Any deviating from the above regulations will be subject to section 999 subpara q of the NDA, which allows a maximum punishment of life in a ten-man tent, or lesser punishment.

 ;D

Acorn


----------



## paracowboy (30 May 2005)

2332Piper said:
			
		

> But on exercises etc (if your unit allows) you would be well advised to pick up a good quality ultra lightweight fleece bag to use during the summer and as a liner to replace the crummy issued one.


I'm confused. Sleeping on Exercise? Explain, please.


----------



## Goober (31 May 2005)

paracowboy said:
			
		

> I'm confused. Sleeping on Exercise? Explain, please.



lol

I just used the CADPAT ranger blanket and my bivvy bag this month, was warm and toasty for the hour or so of sleep I got each night. I leave the sleeping bag inner and outer in the shacks. I've put the shitty cotton liner in the bottom of a kitbag since I was issued it in January.


----------



## kyleg (31 May 2005)

paracowboy said:
			
		

> I'm confused. Sleeping on Exercise? Explain, please.



Lol, i agree. I've always been told I can sleep when I'm dead. Oh how i've wished to be dead at times...


----------



## dutchie (31 May 2005)

I'm not sure if I've got this right....

The 'new' Ranger blanket is very similar, if not identical, to the US one that troops used to buy at a US PX (like me). Or is there a new 'new' Ranger Blanket?

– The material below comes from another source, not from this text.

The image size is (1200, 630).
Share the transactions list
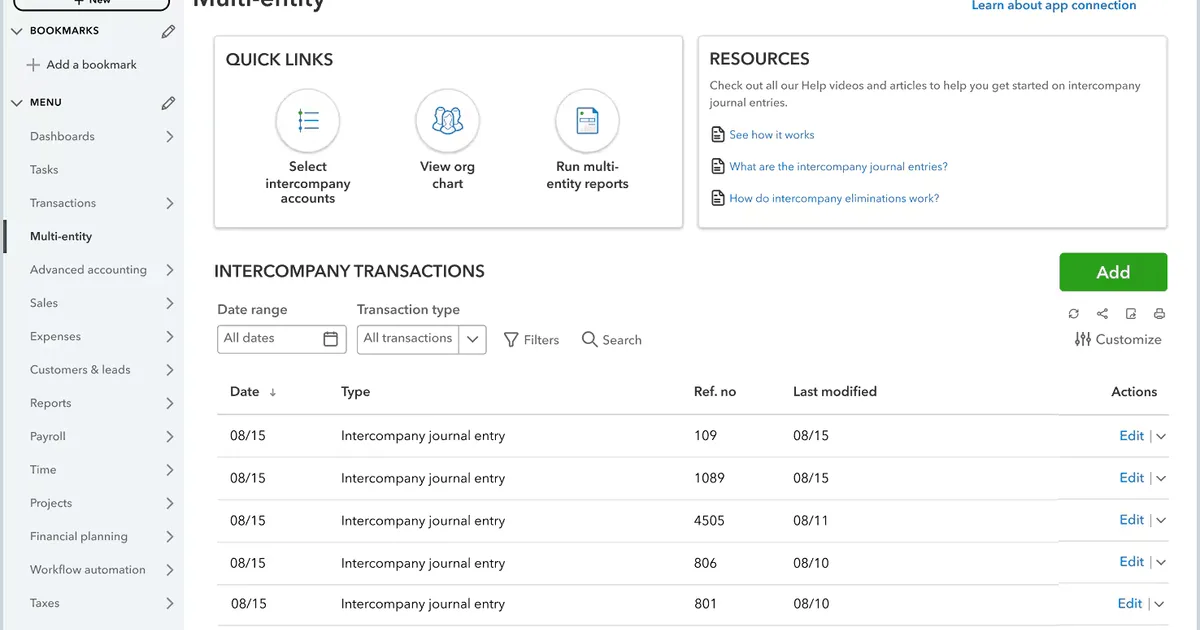point(1101,313)
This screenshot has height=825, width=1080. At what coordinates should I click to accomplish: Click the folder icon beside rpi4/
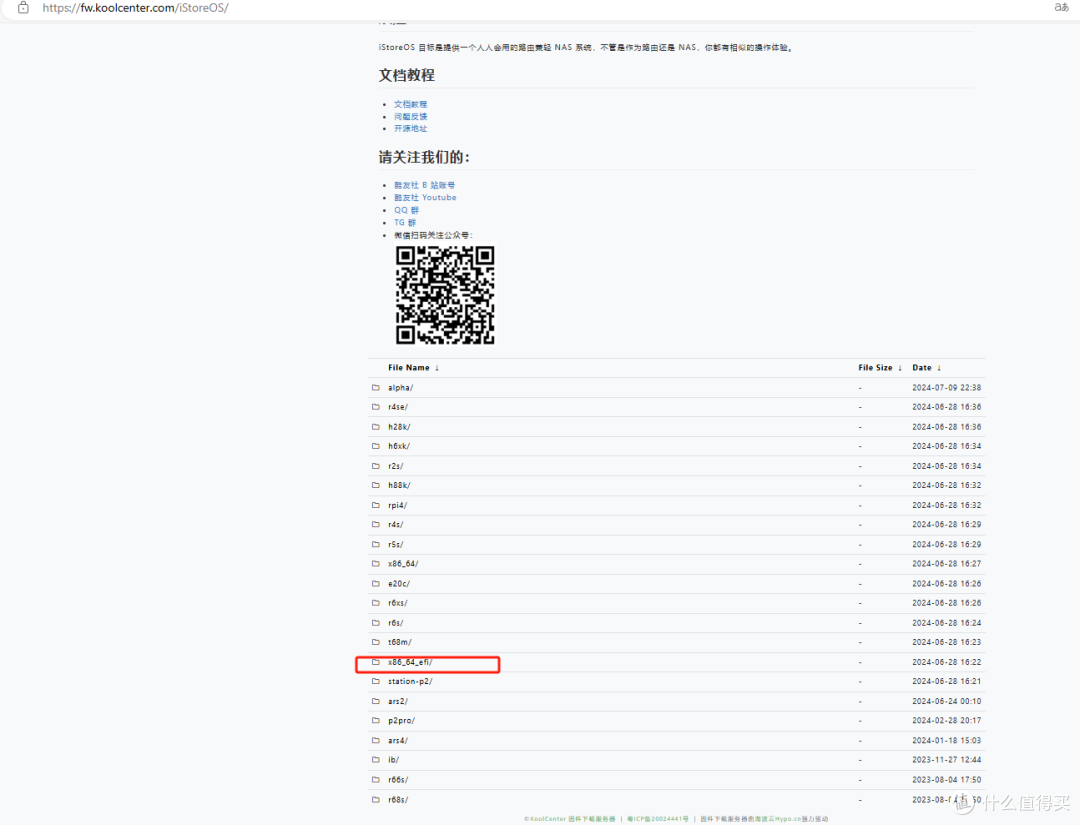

Second, the fleece/cotton liner for the sleping bag is discontinued and replaced by the ranger blanket?


----------



## D-n-A (31 May 2005)

The new poncho liner/ranger blanket is pretty much the same as the US woodland one, except its CADPAT and has a zipper going around it so you can zip it  up like a sleeping bag. Saw it in ASU Chilliwack, looked pretty good.


----------



## McG (3 Jun 2005)

There is also a zippered flap in the centre that opens into a hole to fit your head through.  (Imagine that, a poncho liner that can actually be worn like a ponch & in so doing it could act as a liner to a poncho!)


----------



## paracowboy (3 Jun 2005)

I've used it on two Exercises, now. It's alright.


----------



## Bomber (3 Jun 2005)

Now I need a poncho for it to line.


----------



## B.McTeer (3 Jun 2005)

The Ranger Blanket is on the New Kit list for all new recruits (i would have one but base supply ran out and still is)


----------



## navy stoker (28 Oct 2008)

I, like so many other people, purchased an old sleeping bag from an army surplus store. I have had it about 10 years.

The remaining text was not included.